Circular RNAs (circRNAs) exert critical regulatory functions in tumor biology by modulating pathways associated with oncogenesis or tumor suppression. Despite substantial progress in elucidating their roles in several malignancies, the contribution of circRNAs to the pathogenesis of driver gene-negative lung adenocarcinoma (LUAD), a molecular subtype lacking actionable genetic alterations and exhibiting limited response to existing targeted or immunotherapeutic strategies, remains poorly defined.
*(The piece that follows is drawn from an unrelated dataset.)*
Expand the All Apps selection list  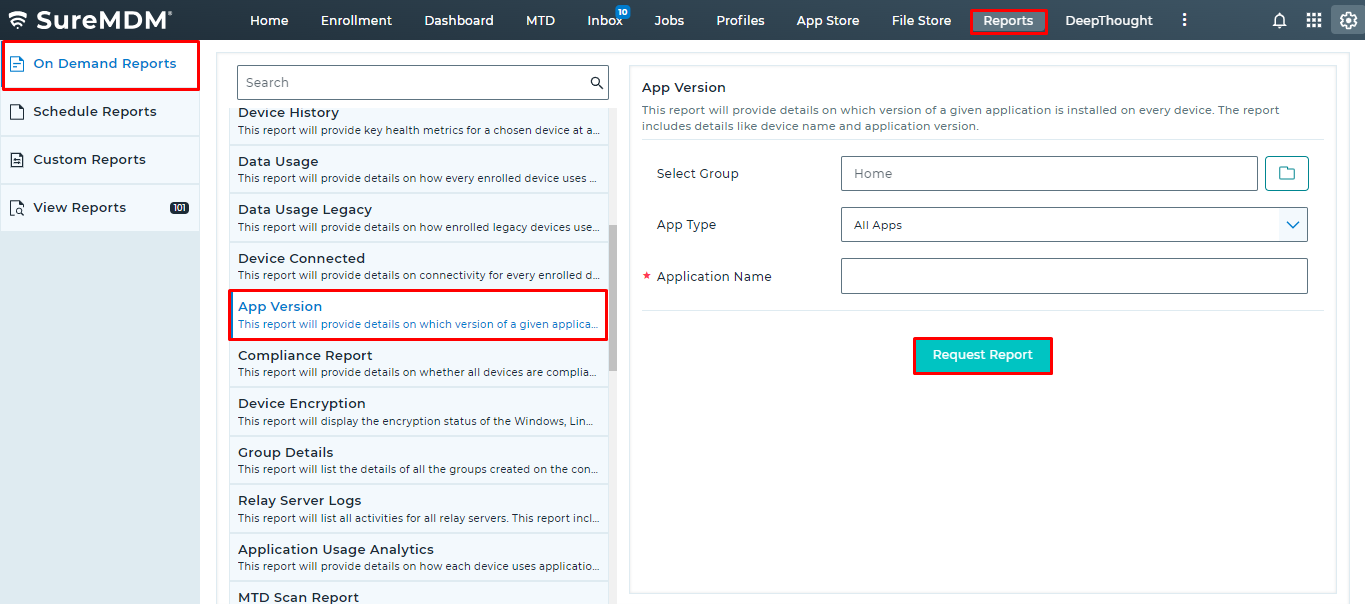point(1291,224)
The expression of circRNF10 in driver gene-negative LUAD was analyzed using circRNA microarray analysis followed by RT-qPCR validation. A series of functional assays were performed both in vitro and in vivo to evaluate the effects of circRNF10 on tumor cell behavior, including proliferation (EdU incorporation), migration (wound healing), and invasion (transwell assays), as well as tumor growth in a murine model. To elucidate the underlying molecular mechanism, we employed a combination of computational and experimental approaches, including AlphaFold3-based structural prediction, in vitro transcription, biotin-labeled RNA pulldown, RNA immunoprecipitation (RIP), and dual-luciferase reporter assays.
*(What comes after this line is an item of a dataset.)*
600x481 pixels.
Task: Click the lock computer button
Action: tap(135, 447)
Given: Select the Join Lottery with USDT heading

In this study, we identified a previously uncharacterized circular RNA, circRNF10, which is markedly downregulated in driver gene-negative lung adenocarcinoma (LUAD) and positively associated with favorable clinical outcomes. Functional analyses revealed that circRNF10 overexpression suppresses LUAD cell proliferation, migration, and invasion in vitro and in vivo, primarily through inhibition of the Wnt/β-catenin signaling pathway. Mechanistically, circRNF10 directly interacts with β-catenin via its cyclization site, thereby promoting β-catenin degradation. Moreover, circRNF10 functions as a competing endogenous RNA by sequestering miR-1275, thereby alleviating the miR-1275-mediated suppression of DKK3, a potent inhibitor of the Wnt pathway. Our findings further confirm that circRNF10 promotes β-catenin degradation through direct interaction and modulation of the miR-1275/DKK3 signaling cascade.

Collectively, our findings highlight circRNF10 as a tumor suppressor in driver gene-negative LUAD and suggest that restoring circRNF10 expression represents a promising therapeutic approach for this refractory subtype.